Inverse of Symmetric Matrix Plus Diagonal Matrix if Square Matrix's Inverse Is Known
Let $A$ be an $n \times n$ symmetric matrix of rank $n$ with known inverse $A^{-1}$. Let $D$ be a diagonal matrix with the same dimensions and rank. What is the fastest way to compute $(A+D)^{-1}$? Assume all diagonal elements of $A+D$ are positive and that $A+D$ is invertible.
Since $(A+D)^{-1} = (I+ A^{-1} D)^{-1} A^{-1}$, and $A^{-1}$ is known, we just need to find out how to calculate $B ^{-1}$ where $B$ is the (known) matrix $1+A^{-1} D$.
Following Greg Martin's observation, consider first the case where the only nonzero entry of $D$ is in the upper left corner.
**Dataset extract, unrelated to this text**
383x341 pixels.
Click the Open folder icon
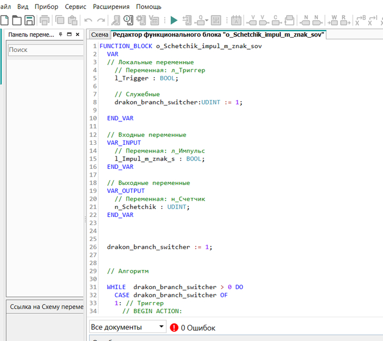[x=17, y=21]
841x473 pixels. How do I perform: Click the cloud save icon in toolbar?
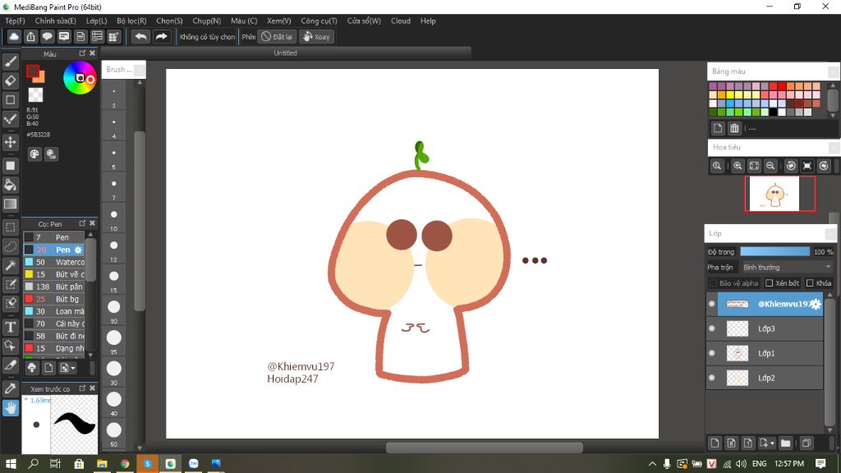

In this case, all columns of $A^{-1} D$ are zero except the first one so $B$ has the form
$$ B = \begin{pmatrix}
v_1 & 0 & 0 &\cdots & 0\\
v_2 & 1 & 0 & \cdots & 0 \\
v_3 & 0 & 1 & \cdots & 0 \\
\vdots & & & & \vdots \\
v_n & 0 & 0 & \cdots & 1 \\
\end{pmatrix} =
\begin{pmatrix}
v_1 & 0 & 0 &\cdots & 0\\
0 & 1 & 0 & \cdots & 0 \\
0 & 0 & 1 & \cdots & 0 \\
\vdots & & & & \vdots \\
0 & 0 & 0 & \cdots & 1 \\
\end{pmatrix}
\begin{pmatrix}
1 & 0 & 0 &\cdots & 0\\
v_2 & 1 & 0 & \cdots & 0 \\
v_3 & 0 & 1 & \cdots & 0 \\
\vdots & & & & \vdots \\
v_n & 0 & 0 & \cdots & 1 \\
\end{pmatrix}$$
Invertibility of $B$ is equivalent to the condition $v_1 \neq 0$. In this case both factors above are invertible. The inverse of the diagonal factor on the left is trivial to compute, and the inverse of the right factor happens to be
$$ \begin{pmatrix}
1 & 0 & 0 &\cdots & 0\\
-v_2 & 1 & 0 & \cdots & 0 \\
-v_3 & 0 & 1 & \cdots & 0 \\
\vdots & & & & \vdots \\
-v_n & 0 & 0 & \cdots & 1 \\
\end{pmatrix}$$
so the inverse of $B$ is easy to recover. Namely:
$$B^{-1} = \begin{pmatrix}
\frac{1}{v_1} & 0 & 0 &\cdots & 0\\
-\frac{v_2}{v_1} & 1 & 0 & \cdots & 0 \\
-\frac{v_3}{v_1} & 0 & 1 & \cdots & 0 \\
\vdots & & & & \vdots \\
-\frac{v_n}{v_1} & 0 & 0 & \cdots & 1 \\
\end{pmatrix}.$$